▽

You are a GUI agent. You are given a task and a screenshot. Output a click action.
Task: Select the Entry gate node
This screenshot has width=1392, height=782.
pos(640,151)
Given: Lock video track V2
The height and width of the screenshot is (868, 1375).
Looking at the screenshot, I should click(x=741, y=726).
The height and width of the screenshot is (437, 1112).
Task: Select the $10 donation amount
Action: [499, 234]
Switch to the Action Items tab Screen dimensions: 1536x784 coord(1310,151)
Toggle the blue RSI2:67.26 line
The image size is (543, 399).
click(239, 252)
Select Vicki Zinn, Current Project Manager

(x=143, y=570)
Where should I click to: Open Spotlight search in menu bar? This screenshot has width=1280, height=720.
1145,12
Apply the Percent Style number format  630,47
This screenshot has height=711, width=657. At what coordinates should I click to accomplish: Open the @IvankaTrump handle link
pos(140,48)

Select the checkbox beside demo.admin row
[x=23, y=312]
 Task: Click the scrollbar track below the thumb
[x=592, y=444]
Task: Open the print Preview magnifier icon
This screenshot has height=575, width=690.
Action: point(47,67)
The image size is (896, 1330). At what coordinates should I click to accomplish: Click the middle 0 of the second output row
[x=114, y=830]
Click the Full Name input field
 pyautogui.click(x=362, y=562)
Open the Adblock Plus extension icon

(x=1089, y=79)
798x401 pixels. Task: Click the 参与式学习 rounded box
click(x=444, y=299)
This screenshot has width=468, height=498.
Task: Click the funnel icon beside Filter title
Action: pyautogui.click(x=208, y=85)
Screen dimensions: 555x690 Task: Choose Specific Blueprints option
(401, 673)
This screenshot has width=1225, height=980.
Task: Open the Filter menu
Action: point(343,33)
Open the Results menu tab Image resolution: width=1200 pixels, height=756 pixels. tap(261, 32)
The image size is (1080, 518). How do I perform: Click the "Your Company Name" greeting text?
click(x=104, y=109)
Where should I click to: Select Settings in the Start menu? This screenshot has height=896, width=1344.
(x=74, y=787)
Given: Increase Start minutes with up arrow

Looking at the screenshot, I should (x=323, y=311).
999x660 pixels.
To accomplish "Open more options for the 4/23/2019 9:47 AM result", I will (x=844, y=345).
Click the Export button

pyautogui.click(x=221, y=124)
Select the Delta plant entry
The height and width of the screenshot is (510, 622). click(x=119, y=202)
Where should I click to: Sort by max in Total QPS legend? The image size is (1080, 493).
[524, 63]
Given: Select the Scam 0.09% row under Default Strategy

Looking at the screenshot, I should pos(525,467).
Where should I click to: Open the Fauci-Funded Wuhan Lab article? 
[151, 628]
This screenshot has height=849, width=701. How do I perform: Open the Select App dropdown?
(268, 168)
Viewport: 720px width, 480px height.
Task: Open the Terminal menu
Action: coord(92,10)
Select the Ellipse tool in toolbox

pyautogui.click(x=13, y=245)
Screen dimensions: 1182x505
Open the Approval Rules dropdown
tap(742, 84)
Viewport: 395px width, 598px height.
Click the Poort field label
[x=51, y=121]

△

▶ Task description: Everything from the line that contains "Open the Approval Rules dropdown" to the last line of the entries above should be repeated word for word, both lines included, with no other output.

▶ Answer for the task:
Open the Approval Rules dropdown
tap(742, 84)
Viewport: 395px width, 598px height.
Click the Poort field label
[x=51, y=121]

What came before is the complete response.